** Dataset entries follows **

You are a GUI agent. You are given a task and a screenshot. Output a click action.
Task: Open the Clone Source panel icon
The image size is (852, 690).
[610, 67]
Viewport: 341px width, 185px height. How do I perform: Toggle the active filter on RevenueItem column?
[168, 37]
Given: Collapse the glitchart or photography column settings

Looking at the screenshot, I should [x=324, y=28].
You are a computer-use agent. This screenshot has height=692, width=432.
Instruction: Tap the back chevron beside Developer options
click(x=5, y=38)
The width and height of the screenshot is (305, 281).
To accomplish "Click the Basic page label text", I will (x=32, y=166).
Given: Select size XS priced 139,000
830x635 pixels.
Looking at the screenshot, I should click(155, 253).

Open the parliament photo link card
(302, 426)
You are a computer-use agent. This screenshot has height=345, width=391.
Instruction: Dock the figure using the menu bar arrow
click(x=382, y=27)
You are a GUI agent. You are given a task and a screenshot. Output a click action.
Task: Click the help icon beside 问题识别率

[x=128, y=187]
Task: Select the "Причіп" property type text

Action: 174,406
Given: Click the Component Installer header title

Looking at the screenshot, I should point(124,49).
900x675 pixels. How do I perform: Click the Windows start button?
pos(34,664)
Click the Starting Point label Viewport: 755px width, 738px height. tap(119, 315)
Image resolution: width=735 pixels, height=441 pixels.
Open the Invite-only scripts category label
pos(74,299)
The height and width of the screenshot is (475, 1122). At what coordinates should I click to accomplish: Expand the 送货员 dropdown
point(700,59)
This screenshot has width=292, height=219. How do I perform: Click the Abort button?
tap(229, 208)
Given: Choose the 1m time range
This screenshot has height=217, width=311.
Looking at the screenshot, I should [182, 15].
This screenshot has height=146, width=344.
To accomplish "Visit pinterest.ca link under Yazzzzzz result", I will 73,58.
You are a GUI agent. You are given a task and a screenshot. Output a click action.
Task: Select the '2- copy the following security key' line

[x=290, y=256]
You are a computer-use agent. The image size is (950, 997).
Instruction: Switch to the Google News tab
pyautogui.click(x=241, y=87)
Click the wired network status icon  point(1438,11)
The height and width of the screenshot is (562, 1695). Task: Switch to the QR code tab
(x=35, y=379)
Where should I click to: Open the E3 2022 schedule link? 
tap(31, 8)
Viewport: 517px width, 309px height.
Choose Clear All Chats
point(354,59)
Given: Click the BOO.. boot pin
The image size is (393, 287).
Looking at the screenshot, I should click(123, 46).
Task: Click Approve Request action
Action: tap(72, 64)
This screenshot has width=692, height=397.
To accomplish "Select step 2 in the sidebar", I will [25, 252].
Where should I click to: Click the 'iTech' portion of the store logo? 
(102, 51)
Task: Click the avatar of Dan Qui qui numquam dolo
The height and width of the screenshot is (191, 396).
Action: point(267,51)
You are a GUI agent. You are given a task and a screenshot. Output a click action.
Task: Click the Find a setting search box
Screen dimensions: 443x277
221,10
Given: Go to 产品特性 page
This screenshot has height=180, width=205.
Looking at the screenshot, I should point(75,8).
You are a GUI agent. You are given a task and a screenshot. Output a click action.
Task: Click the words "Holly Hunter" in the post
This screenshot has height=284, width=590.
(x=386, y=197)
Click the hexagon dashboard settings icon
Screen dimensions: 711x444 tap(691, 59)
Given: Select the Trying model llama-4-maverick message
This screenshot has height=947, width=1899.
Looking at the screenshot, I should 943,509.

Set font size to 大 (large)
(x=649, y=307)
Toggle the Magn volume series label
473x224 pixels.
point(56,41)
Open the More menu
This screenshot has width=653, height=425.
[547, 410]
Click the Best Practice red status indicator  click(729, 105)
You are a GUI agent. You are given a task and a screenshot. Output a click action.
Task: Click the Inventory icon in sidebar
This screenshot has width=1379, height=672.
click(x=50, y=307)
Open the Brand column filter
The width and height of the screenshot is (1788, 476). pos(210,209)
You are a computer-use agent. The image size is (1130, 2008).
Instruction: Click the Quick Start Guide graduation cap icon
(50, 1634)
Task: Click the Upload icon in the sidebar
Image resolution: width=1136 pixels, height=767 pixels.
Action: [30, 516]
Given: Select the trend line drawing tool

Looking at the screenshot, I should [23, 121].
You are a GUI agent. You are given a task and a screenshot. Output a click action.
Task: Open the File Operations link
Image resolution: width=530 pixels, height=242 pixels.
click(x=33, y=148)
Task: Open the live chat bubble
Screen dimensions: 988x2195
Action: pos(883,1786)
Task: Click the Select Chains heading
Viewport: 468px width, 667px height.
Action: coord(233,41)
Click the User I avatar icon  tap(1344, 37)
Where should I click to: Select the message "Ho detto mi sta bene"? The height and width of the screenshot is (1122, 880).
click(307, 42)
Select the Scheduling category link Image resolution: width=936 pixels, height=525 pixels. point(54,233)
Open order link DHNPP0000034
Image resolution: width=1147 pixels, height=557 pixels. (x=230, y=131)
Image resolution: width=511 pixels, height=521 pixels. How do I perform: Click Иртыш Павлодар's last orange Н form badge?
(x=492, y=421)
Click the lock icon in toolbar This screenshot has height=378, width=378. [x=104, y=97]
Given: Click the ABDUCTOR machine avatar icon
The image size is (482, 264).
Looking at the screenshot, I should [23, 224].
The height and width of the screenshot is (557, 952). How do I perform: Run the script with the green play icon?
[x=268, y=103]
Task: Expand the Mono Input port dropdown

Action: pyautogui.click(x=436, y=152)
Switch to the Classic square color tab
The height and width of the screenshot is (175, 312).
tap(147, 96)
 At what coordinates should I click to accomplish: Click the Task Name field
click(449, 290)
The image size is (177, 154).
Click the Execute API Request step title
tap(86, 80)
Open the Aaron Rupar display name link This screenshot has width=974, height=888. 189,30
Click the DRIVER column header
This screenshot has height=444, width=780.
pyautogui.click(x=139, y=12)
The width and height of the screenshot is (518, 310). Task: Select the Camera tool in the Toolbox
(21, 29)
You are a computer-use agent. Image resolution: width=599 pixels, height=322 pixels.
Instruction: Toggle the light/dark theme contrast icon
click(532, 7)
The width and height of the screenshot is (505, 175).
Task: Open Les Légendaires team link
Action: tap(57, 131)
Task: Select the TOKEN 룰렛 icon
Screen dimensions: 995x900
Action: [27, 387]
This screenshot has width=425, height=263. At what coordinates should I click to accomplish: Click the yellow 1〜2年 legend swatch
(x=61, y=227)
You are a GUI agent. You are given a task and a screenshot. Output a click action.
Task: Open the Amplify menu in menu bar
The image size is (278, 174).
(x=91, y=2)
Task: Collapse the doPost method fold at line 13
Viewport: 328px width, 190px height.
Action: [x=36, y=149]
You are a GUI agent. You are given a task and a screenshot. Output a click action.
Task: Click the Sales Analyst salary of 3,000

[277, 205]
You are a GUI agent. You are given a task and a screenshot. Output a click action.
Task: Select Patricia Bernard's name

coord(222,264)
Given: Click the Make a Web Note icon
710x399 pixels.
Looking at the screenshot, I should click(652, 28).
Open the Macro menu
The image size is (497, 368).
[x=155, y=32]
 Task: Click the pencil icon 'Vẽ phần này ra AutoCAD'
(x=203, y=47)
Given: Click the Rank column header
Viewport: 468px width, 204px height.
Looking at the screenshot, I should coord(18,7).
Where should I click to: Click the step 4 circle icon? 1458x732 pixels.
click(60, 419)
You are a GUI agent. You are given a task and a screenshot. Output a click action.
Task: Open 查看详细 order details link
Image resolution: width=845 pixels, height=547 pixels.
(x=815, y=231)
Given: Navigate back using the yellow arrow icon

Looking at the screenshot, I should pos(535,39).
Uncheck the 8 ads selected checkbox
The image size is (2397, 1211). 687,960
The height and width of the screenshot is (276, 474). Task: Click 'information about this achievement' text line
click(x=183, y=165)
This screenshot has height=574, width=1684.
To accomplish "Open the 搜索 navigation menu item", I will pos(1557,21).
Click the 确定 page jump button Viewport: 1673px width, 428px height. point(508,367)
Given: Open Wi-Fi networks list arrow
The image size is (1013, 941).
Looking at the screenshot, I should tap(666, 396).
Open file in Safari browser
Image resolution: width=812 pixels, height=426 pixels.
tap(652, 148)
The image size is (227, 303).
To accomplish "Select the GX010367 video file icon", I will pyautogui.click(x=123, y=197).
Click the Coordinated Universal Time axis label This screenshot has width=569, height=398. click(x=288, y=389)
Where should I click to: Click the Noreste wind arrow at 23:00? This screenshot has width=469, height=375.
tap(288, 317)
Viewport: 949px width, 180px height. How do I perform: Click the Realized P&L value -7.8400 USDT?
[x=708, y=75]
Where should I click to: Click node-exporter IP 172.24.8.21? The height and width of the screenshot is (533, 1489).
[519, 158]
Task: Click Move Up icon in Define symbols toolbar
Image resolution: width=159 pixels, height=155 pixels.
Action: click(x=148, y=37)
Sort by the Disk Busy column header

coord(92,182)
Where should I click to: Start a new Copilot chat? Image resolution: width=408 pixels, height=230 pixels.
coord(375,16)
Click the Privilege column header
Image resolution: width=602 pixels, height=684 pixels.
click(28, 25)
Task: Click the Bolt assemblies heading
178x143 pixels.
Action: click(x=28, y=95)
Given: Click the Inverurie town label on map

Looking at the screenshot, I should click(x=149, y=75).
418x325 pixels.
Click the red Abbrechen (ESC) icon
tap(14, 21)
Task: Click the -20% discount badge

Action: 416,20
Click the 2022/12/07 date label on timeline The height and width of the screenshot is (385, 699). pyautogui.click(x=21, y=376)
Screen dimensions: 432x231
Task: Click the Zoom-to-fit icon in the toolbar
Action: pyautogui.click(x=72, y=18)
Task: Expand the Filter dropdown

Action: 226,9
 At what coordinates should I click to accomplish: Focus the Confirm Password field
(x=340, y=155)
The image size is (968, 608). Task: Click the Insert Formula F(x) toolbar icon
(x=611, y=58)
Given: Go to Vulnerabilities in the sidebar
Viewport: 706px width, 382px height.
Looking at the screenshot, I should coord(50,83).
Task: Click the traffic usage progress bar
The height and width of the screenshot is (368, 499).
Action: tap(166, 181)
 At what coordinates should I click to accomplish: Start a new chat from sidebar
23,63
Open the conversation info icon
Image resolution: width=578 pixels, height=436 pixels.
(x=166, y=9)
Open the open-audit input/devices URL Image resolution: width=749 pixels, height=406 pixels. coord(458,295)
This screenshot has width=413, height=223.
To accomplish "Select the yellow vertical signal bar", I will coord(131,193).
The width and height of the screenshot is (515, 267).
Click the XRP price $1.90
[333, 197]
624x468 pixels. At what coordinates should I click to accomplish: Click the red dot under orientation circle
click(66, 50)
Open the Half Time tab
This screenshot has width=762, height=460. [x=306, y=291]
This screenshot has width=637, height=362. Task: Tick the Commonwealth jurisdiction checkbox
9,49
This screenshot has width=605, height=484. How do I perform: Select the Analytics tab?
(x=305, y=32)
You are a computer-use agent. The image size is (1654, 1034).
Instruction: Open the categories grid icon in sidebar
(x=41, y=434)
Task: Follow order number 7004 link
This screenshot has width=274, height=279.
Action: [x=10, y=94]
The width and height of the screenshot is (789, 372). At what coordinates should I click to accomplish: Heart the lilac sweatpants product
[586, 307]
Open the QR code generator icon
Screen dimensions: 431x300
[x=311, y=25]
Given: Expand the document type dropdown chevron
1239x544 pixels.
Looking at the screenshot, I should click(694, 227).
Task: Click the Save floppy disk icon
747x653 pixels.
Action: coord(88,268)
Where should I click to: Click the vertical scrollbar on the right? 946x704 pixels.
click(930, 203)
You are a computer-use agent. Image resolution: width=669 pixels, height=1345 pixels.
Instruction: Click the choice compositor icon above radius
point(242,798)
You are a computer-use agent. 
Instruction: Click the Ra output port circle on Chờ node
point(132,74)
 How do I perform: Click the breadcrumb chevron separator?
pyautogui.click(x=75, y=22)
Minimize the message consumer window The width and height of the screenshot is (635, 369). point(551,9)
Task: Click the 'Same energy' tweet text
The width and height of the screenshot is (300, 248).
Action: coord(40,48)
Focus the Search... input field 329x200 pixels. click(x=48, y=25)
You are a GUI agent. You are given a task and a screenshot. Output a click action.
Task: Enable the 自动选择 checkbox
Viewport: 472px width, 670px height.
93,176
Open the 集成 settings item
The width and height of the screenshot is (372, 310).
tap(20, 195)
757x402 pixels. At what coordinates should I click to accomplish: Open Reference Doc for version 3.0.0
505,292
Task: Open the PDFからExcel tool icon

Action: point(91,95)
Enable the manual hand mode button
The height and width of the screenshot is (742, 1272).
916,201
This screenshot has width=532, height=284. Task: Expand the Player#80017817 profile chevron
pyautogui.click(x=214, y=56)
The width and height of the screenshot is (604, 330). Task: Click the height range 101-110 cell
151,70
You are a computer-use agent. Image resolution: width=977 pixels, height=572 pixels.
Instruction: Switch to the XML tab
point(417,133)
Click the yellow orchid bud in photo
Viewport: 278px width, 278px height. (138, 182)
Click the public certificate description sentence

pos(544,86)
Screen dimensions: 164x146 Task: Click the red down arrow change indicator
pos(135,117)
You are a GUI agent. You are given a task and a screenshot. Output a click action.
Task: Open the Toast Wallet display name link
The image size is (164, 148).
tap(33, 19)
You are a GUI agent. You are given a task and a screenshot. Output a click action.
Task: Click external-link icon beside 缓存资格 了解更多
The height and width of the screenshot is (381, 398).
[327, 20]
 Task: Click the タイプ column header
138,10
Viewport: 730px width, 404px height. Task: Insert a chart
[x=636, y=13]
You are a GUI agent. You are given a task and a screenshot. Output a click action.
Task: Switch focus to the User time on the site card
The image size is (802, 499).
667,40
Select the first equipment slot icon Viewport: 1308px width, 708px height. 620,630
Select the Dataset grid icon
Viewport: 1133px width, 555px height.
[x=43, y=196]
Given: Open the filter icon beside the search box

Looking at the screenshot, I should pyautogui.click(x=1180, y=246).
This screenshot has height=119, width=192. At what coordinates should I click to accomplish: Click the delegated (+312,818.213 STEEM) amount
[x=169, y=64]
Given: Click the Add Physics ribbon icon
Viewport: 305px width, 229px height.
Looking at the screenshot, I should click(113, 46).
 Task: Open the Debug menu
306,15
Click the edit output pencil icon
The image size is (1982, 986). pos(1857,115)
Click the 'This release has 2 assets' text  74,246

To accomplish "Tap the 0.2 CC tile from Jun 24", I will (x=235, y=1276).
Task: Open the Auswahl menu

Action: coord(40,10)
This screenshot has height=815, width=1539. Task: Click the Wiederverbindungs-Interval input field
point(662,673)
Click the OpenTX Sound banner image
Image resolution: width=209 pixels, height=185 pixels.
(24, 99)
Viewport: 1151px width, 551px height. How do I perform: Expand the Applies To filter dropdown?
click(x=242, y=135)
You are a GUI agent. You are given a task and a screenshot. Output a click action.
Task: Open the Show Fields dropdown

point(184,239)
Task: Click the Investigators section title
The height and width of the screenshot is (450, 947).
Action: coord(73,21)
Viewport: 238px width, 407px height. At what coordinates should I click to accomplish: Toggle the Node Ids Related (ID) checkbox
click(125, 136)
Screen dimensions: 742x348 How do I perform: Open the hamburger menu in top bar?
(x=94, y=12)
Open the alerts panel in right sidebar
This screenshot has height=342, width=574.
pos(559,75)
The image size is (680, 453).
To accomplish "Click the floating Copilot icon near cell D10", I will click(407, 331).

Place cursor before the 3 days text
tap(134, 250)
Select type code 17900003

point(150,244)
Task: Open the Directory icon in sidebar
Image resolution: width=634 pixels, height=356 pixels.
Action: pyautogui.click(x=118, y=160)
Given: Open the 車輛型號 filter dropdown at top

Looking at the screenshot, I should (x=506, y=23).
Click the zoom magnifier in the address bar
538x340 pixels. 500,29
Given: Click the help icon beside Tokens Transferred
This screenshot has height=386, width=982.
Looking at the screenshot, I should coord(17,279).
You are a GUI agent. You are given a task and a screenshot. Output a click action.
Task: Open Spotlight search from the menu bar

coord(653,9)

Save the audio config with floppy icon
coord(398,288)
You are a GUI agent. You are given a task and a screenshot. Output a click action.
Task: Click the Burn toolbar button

** End of Dataset entries **

Search the entries above for the string "heading". Copy each line in which it appears.

Task: Click the Select Chains heading
Task: Click the Bolt assemblies heading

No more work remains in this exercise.